Now, while the Spotify’s patented method does seem impressive, a few key aspects require consideration.
The first and most obvious aspect is user privacy, being the elephant in the room. Having custom built content on one’s digital plate may come at the cost of a slight compromise in privacy. While it may be argued that delivery of personalized content is already being practiced all around us, Spotify’s patented method seems to go a step ahead by not just personalizing music but also advertisements, based on the personality traits of its listeners. For example, high-pitched or upbeat advertisements may be presented to extrovert listeners and quiet or soft-toned advertisements to introvert listeners. This evidently brings on board the risk of sharing personal data of users such as listening choices to third party advertisers and this is where the whole concept of “content personalization” may start to lose its appeal.

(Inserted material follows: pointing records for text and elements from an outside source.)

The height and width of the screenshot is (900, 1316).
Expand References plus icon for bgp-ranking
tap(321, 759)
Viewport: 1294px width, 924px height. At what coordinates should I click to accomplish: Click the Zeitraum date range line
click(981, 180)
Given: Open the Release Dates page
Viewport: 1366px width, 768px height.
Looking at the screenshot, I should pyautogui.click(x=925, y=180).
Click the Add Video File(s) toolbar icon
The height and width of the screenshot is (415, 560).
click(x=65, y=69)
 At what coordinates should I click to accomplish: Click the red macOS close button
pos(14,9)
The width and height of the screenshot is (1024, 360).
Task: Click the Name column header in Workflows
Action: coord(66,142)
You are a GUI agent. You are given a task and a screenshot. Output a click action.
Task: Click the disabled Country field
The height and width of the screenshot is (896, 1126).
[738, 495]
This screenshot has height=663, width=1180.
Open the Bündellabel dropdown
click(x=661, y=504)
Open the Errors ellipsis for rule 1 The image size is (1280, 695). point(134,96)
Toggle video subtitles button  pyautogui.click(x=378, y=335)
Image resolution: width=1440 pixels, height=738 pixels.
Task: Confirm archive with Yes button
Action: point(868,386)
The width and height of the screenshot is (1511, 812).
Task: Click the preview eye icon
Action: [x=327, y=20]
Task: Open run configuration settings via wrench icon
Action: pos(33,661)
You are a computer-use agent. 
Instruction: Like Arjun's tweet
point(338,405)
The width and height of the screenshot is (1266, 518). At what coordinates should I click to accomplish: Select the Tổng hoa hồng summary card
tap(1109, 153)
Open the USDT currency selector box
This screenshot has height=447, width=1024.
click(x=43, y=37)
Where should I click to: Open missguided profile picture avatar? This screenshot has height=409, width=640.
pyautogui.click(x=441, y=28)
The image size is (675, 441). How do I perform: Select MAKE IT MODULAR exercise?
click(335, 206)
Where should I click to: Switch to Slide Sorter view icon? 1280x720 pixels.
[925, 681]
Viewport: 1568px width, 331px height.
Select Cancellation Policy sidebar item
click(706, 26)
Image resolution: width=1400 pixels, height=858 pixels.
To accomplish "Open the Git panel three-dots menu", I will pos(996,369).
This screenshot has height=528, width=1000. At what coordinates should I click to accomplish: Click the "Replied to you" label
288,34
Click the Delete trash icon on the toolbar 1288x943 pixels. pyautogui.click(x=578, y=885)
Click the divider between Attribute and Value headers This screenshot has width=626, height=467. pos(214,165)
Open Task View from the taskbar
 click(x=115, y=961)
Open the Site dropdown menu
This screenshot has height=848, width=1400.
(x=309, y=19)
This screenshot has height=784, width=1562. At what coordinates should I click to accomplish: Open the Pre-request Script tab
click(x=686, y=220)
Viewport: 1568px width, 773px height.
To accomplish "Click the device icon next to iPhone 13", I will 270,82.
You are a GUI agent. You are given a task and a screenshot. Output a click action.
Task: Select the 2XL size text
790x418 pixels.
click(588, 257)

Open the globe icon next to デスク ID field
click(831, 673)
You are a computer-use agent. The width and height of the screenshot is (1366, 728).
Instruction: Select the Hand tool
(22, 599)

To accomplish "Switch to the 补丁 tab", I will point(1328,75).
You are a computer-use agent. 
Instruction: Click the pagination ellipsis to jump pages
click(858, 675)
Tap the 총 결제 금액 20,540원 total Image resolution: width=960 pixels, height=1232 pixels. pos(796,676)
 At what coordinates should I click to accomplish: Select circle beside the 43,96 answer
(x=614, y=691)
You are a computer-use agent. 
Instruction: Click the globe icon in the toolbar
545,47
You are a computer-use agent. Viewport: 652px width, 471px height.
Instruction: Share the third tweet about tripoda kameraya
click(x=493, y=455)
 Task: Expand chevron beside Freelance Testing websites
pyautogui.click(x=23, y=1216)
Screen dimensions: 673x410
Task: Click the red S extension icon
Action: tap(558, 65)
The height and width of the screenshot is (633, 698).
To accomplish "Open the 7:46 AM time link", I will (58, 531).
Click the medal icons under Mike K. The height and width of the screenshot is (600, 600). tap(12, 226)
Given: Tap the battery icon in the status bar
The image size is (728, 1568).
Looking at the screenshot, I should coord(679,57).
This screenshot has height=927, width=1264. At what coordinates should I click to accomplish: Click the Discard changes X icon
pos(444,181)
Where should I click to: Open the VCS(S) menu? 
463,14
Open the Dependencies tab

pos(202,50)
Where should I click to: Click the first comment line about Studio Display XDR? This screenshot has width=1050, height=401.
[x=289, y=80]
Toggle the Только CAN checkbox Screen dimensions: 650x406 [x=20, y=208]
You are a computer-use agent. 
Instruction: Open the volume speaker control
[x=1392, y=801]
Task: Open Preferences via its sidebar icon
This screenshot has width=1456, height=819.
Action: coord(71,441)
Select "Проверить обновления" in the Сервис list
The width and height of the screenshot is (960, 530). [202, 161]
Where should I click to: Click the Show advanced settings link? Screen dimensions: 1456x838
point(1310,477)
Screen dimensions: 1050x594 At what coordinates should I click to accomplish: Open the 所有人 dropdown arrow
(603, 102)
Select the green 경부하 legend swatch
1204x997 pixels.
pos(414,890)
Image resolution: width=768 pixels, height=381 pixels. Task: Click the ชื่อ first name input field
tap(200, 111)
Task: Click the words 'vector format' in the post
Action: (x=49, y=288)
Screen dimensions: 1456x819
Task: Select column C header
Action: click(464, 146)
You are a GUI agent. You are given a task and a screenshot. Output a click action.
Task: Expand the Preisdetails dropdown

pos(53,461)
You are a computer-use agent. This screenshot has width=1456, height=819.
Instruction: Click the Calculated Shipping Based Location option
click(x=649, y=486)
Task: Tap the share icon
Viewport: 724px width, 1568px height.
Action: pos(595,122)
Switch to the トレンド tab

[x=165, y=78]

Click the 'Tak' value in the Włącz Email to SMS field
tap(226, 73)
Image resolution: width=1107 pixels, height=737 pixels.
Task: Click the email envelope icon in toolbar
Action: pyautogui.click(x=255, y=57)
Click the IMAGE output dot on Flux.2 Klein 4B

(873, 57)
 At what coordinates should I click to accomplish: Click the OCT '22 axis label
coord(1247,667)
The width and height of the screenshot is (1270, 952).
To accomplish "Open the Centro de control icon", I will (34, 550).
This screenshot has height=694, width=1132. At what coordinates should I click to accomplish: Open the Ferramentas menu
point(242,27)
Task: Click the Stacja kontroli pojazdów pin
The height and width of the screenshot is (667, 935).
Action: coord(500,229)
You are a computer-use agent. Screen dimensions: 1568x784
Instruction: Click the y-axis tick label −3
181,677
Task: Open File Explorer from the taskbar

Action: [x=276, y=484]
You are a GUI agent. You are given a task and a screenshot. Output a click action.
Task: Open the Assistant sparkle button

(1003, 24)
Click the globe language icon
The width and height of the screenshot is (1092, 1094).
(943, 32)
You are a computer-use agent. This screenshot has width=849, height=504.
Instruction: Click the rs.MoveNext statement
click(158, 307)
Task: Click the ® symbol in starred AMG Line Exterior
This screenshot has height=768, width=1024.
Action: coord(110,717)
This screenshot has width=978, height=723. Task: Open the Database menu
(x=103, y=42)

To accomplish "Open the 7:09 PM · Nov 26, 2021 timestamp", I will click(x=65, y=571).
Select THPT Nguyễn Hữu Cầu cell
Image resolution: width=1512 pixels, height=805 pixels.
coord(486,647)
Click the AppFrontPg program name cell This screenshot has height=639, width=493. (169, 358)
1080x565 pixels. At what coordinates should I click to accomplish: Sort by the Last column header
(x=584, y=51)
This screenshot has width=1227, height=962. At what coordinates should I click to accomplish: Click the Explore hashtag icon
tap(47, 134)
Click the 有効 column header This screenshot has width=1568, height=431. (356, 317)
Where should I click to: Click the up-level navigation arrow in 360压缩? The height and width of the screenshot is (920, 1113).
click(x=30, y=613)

Another aspect is the higher degree of responsibility vested in media streaming platforms such as Spotify especially when concepts like ‘podcasts’ are beginning to gain momentum. Podcasts can serve as an effective medium to convey messages or influence listeners. Needless to say, manipulation of content in such cases invites a greater standard of awareness, ethics and accountability.
From a legal perspective, the moot point here is undoubtedly the aspect of ‘novelty’, given that a majority of the e-platforms today are already delivering personalized content to their users. Moreover, personalization of content has become the backbone of such e-platforms and any new player is also likely to make use of content personalization. Of course, the product and the method of personalization may differ, however, it will be interesting to see how inventions which promise personalized content are perceived.
On a parting note, while Spotify’s patent rests on ensuring tailor-made content, a holistic approach will unearth different shades of such a technology, which may need to be addressed over a period of time.